ウェルセンス株式会社では、中小企業の人事労務課題に関するご相談を受け付けています。専任人事がいない環境でも対応できるよう、実務に即したアドバイスを提供していますので、お気軽にお問い合わせください。

よくある質問

Q. 登記上「取締役」であれば、残業代を払わなくて問題ないですか?

A. 登記の有無だけでは判断できません。裁判所・労働基準監督署は実態を重視します。代表者の指示で業務をこなし、タイムカードで管理され、経営判断に関与していない場合は、登記上の役員であっても労働者性が認められるケースがあります。実態を確認したうえで対応することが重要です。

Q. 使用人兼務役員として扱う場合、給与はどう設計すればよいですか?

A. 「役員報酬」と「使用人給与」を明確に分けて設計することが基本です。税務上も、使用人部分の給与を損金算入するには区分が明確であることが条件です(法人税法施行令第71条)。取締役会の議事録や雇用契約書・労働条件通知書で両者の金額と根拠を文書化しておくことを推奨します。

Q. 退職した元役員から残業代請求が来た場合、どこまで遡って支払う必要がありますか?

A. 2020年4月1日以降に発生した未払い賃金については、消滅時効が原則5年(当面の経過措置として3年)に延長されています(労働基準法第115条)。退職後であっても時効期間内であれば請求可能です。早急に専門家に相談し、証拠書類の確認や対応方針の検討を進めることが重要です。

Q. 勤怠記録がない役員について、労働時間の証明はどうなりますか?

A. 勤怠記録がない場合、会社側は労働者の主張する労働時間数に反論しにくくなります。使用者には労働時間を適切に把握する義務があり、記録がなければ労働者の申告が採用されやすい傾向があります。
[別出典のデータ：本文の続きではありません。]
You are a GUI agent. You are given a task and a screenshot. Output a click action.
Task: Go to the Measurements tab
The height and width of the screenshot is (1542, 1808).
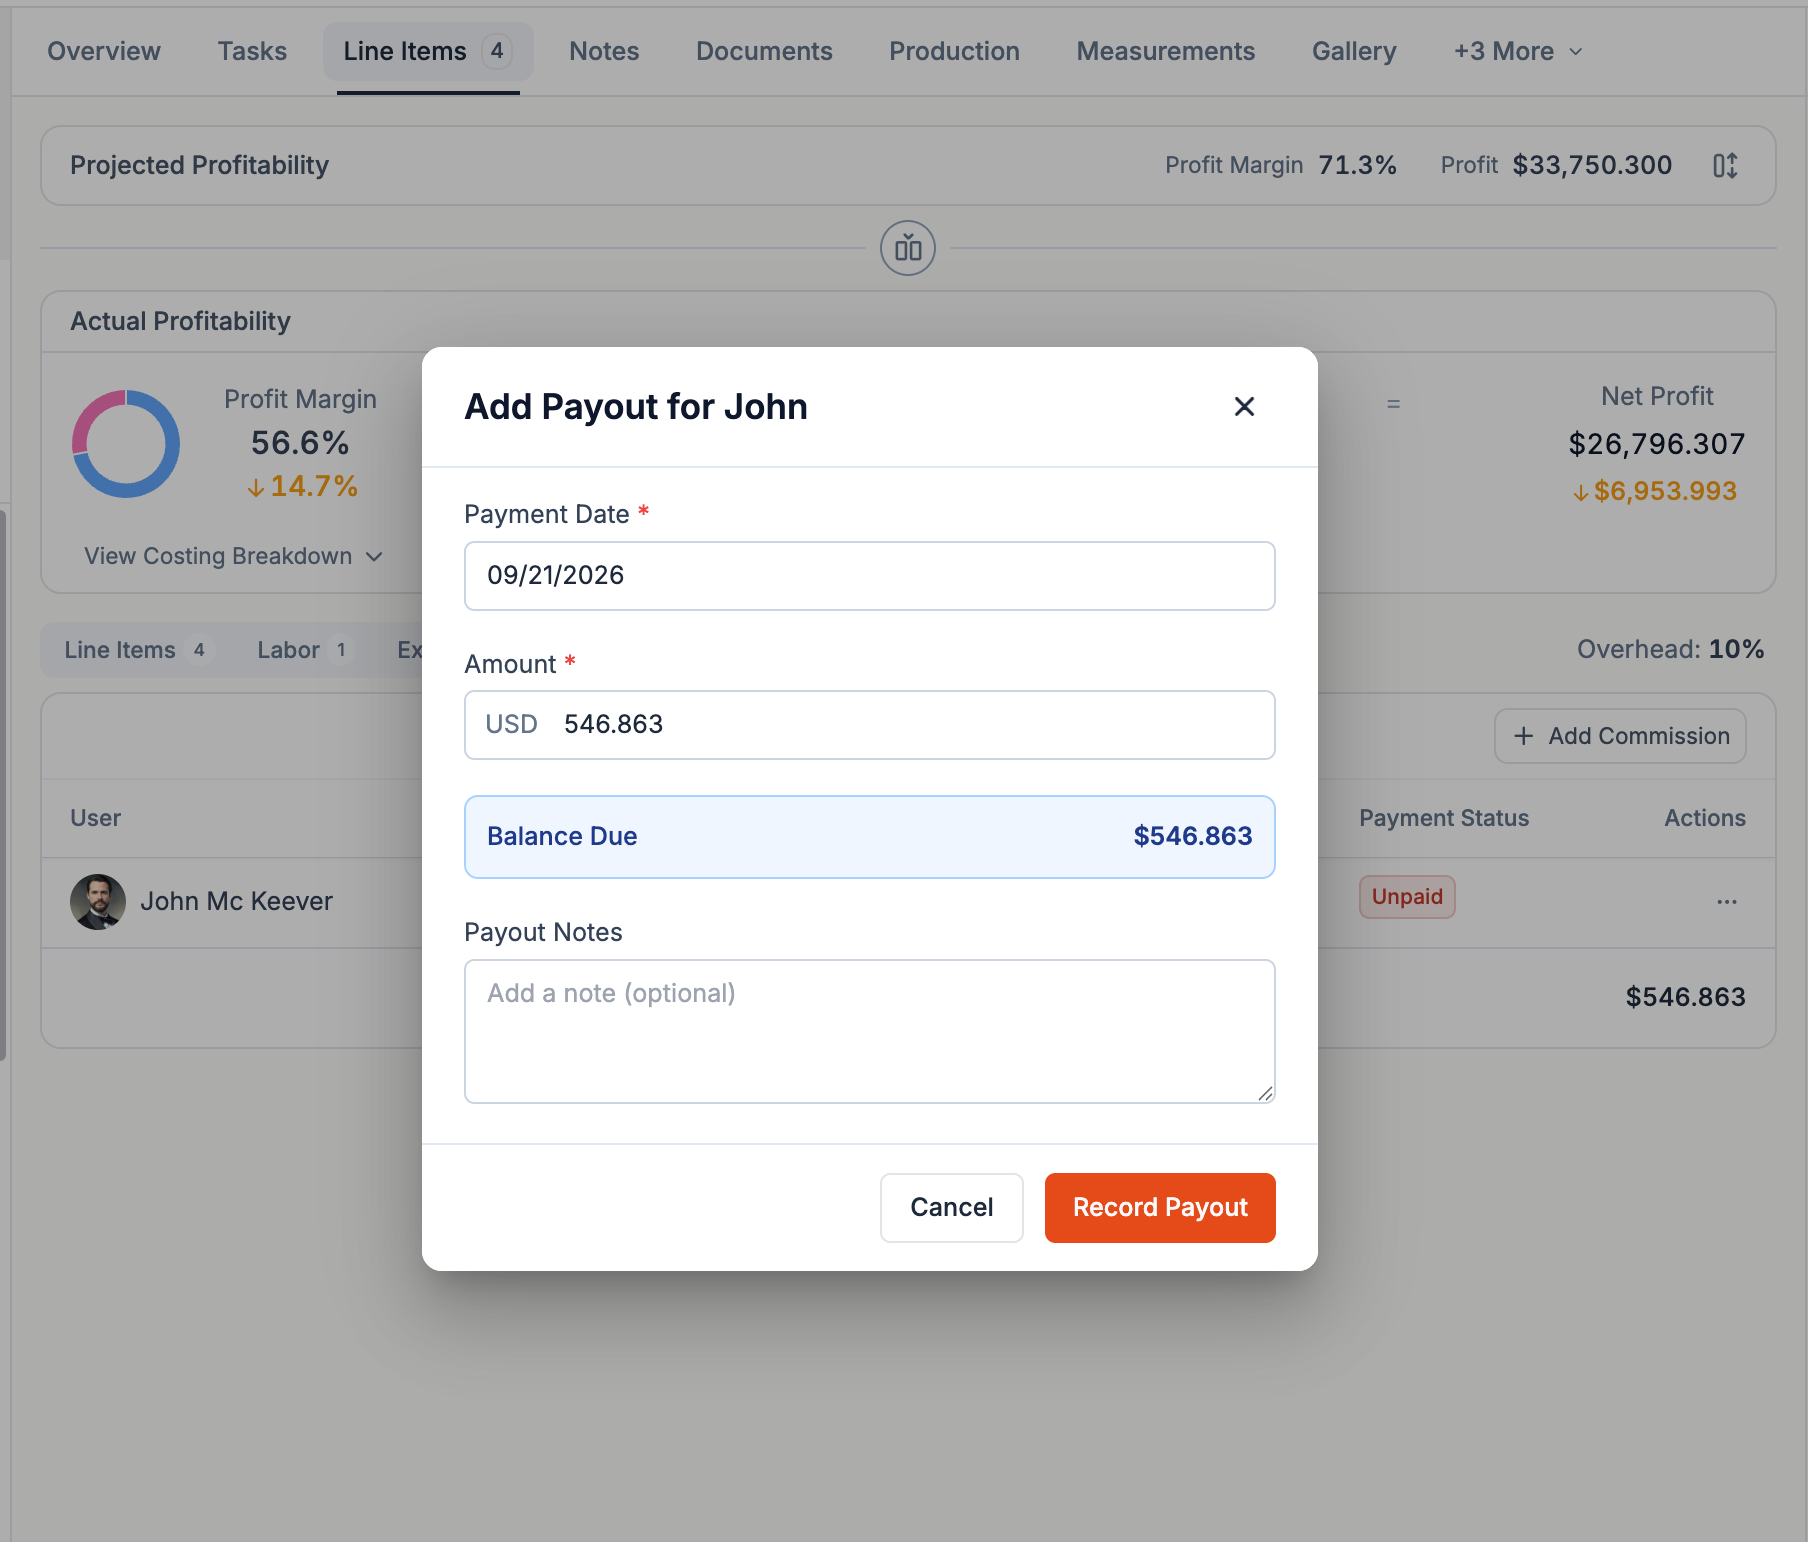pos(1165,51)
役員であっても、使用人部分がある場合は勤怠の記録・管理を整備しておくことが重要です。

Q. 監査役も使用人兼務役員にできますか?

A. 監査役については、会社法第335条第2項により、使用人との兼務が明確に禁止されています。取締役であれば会社法上の禁止規定はありませんが、監査役の場合はそもそも兼務自体が認められていない点にご注意ください。